### What you are asked to do:
Report how many lines in the entries below have the word "dimensions" in them, and give no other words.

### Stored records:

--- --- ---

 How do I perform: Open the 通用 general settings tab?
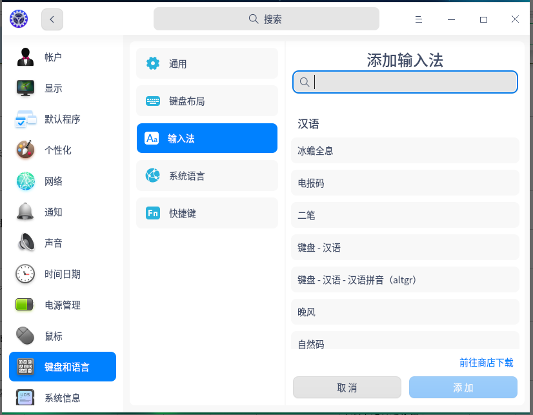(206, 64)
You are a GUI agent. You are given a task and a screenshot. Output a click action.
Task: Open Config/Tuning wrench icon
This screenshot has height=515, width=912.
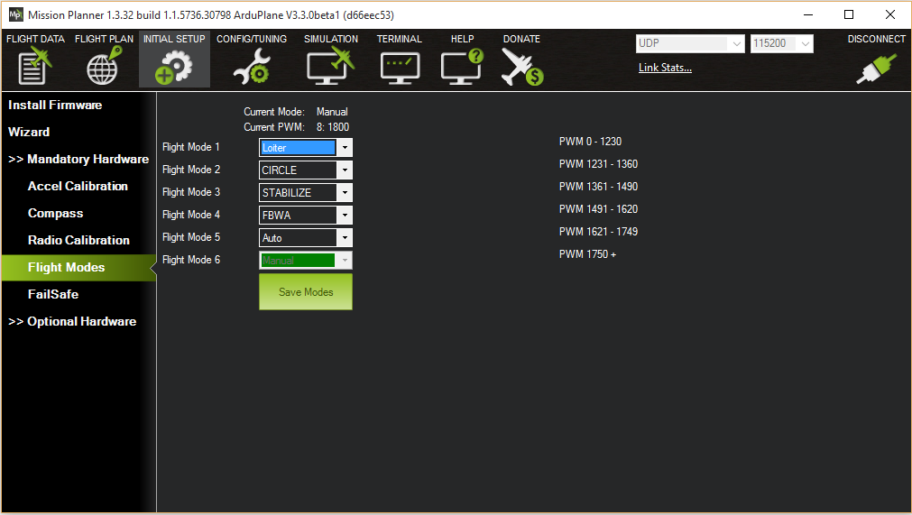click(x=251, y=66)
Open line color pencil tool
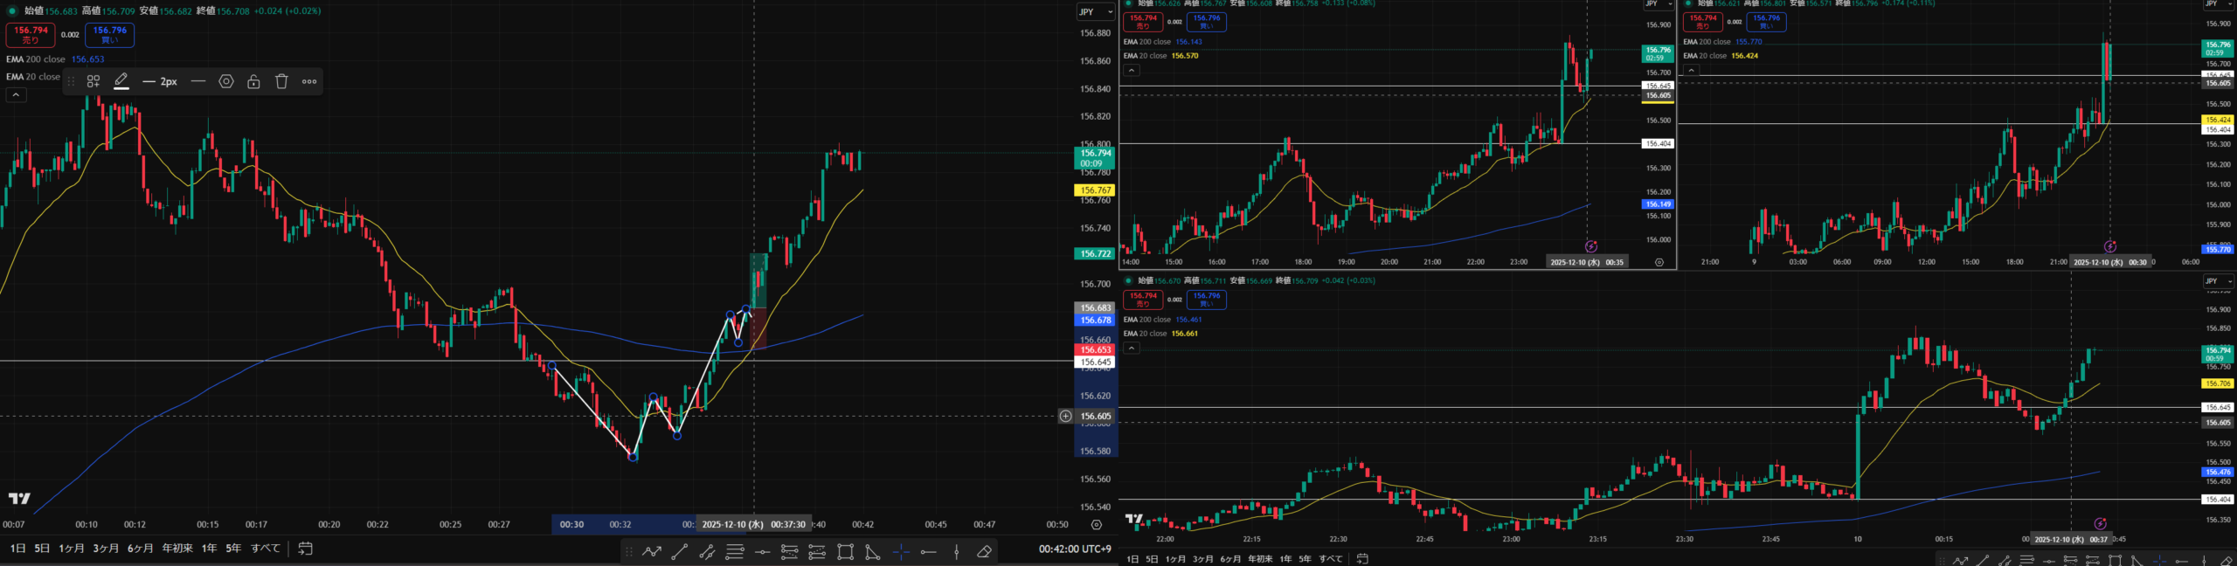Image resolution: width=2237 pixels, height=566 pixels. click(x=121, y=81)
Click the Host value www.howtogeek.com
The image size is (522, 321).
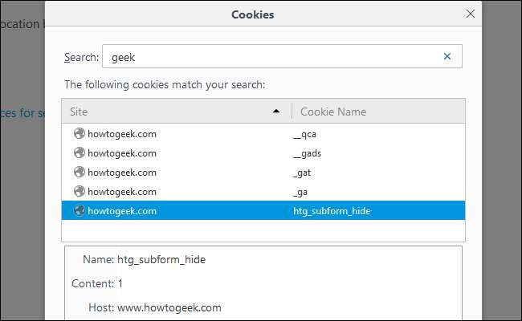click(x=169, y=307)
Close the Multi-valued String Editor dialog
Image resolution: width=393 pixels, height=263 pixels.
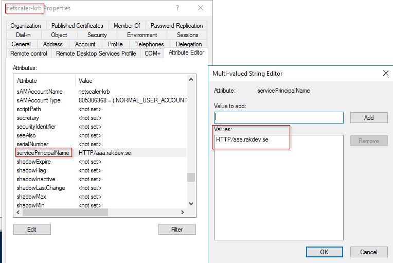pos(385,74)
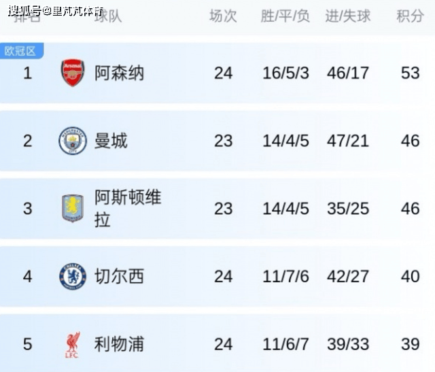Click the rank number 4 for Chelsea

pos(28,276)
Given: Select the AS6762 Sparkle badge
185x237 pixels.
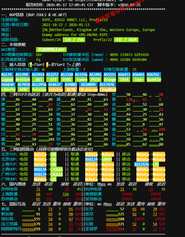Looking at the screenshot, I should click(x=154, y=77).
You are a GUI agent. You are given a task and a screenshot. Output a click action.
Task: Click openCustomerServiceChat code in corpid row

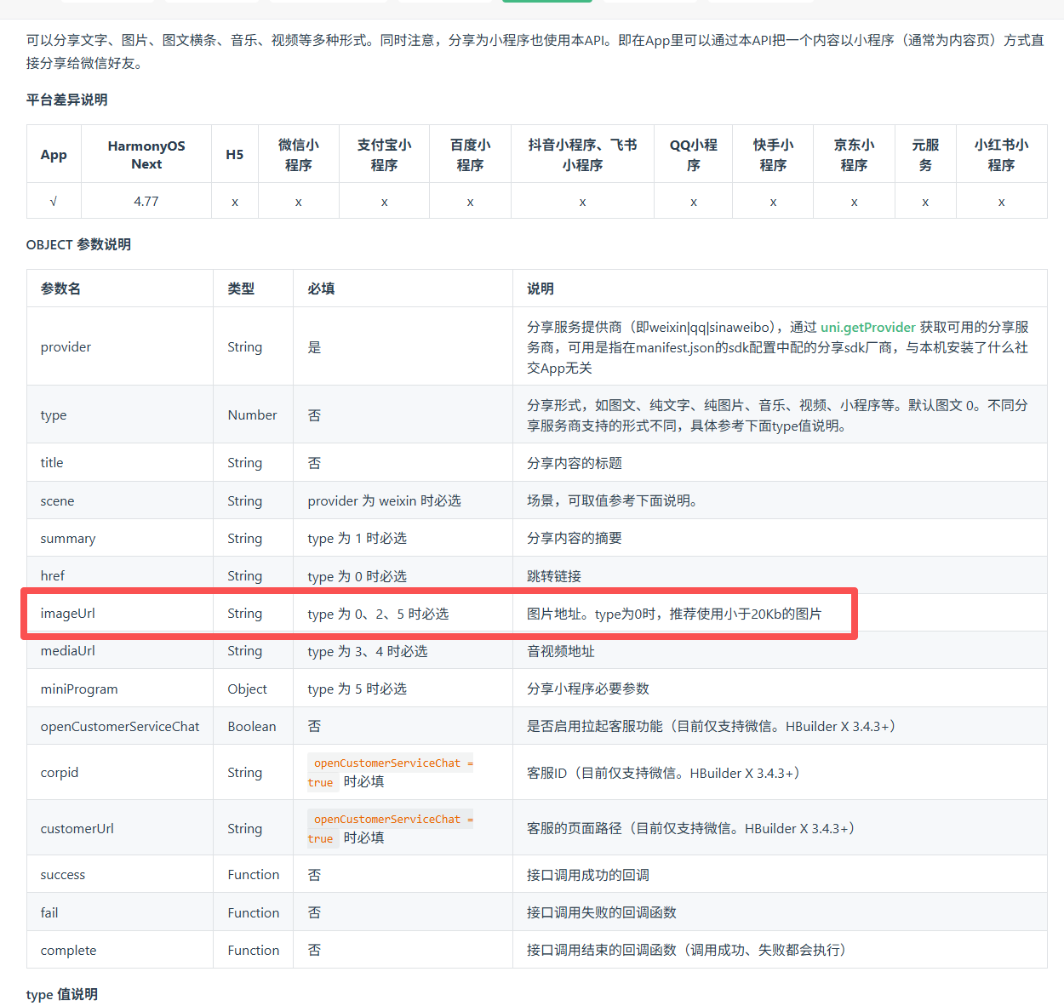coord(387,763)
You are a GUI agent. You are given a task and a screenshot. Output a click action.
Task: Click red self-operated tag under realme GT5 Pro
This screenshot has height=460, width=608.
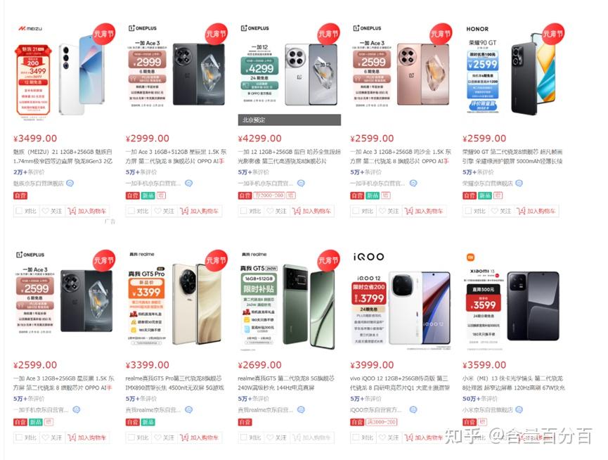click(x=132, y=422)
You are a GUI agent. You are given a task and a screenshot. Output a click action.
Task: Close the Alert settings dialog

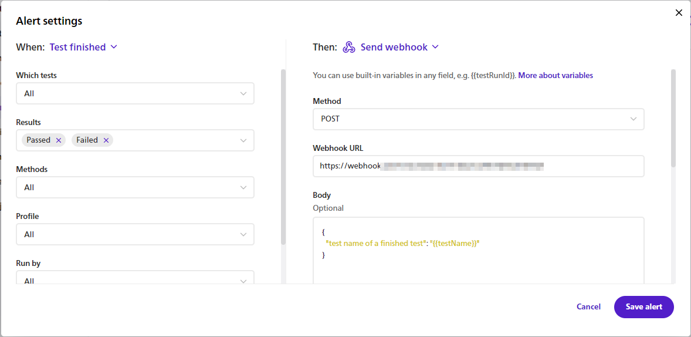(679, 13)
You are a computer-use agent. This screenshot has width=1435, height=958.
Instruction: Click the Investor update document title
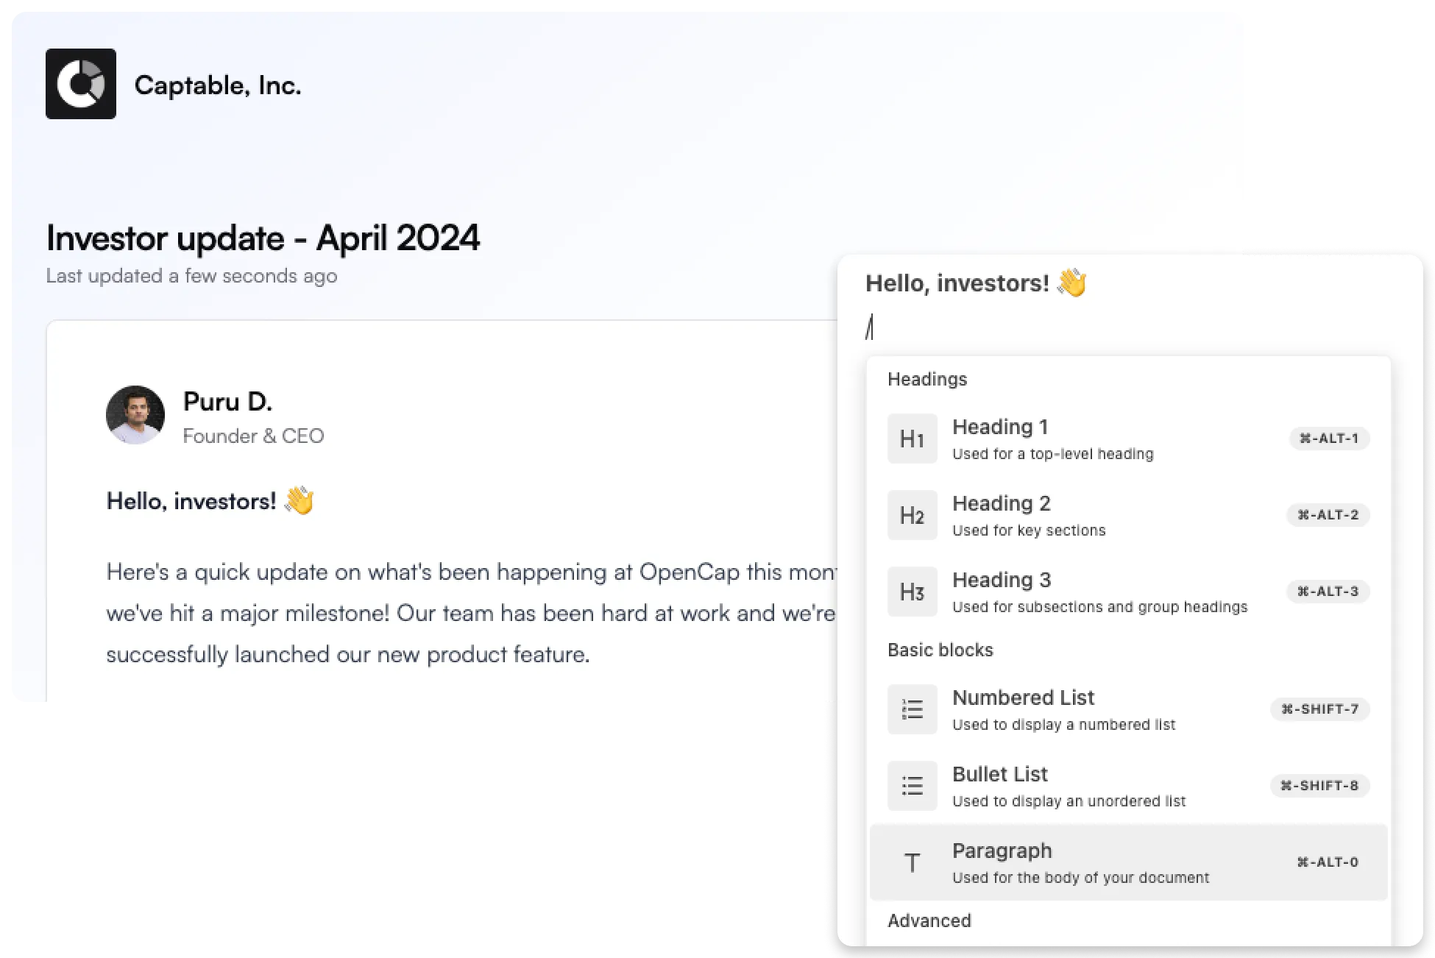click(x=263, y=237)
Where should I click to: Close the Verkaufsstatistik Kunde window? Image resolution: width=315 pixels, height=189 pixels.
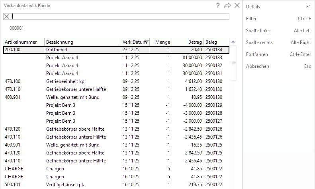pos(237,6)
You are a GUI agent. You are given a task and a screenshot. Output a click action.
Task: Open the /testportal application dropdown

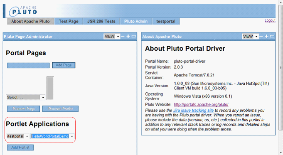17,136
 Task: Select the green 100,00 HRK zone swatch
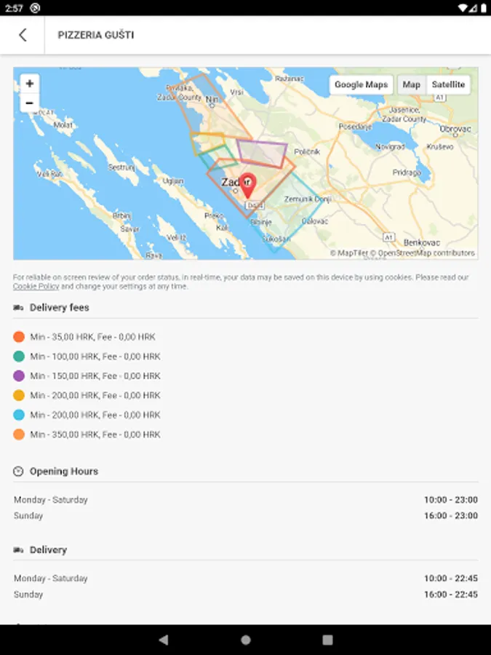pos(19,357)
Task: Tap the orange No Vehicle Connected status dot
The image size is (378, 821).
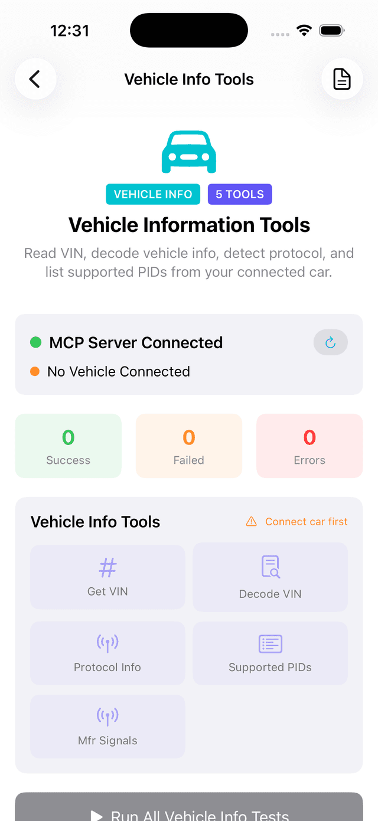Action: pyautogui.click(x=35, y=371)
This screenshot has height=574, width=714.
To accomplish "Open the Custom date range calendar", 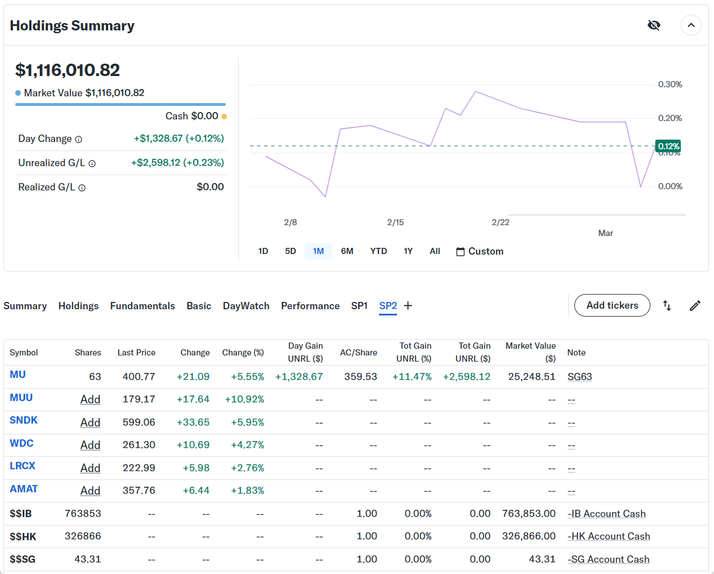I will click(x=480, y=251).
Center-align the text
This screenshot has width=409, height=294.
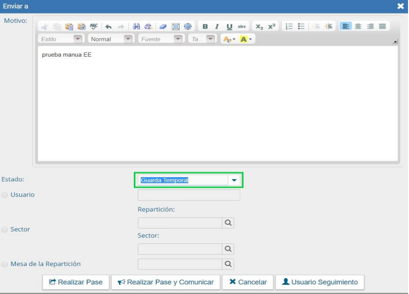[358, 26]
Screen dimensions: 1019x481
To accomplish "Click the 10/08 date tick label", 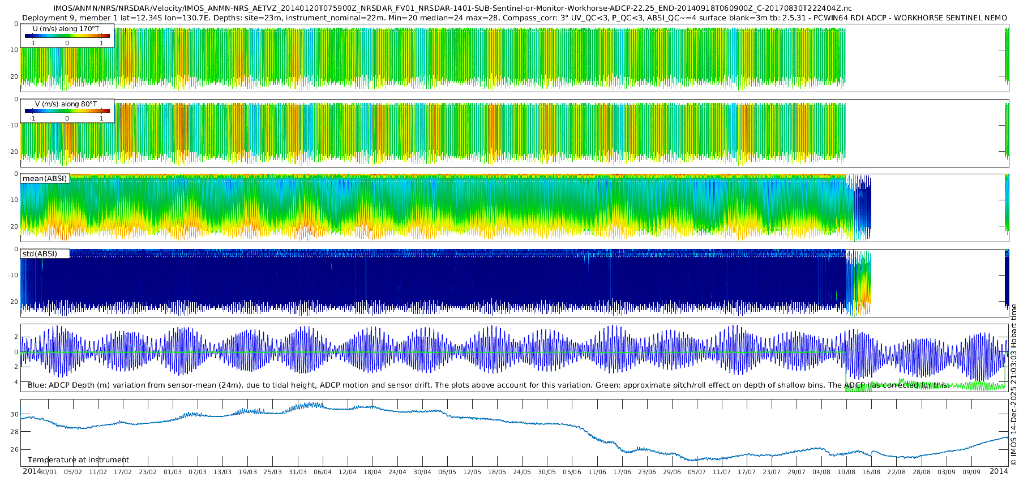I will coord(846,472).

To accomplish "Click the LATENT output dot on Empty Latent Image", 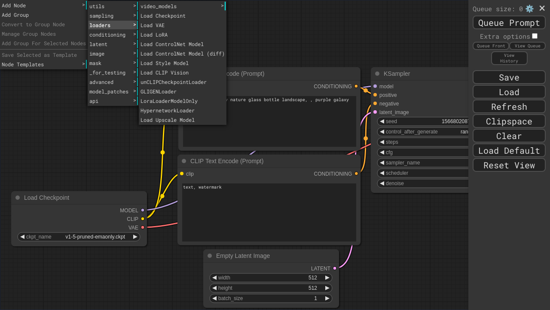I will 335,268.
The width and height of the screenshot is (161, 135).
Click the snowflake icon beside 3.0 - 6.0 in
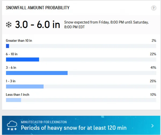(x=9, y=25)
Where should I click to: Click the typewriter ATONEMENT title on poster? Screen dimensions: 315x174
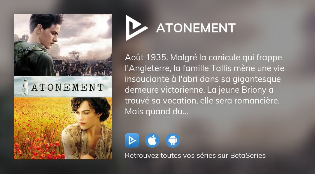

--- --- ---

### Result:
2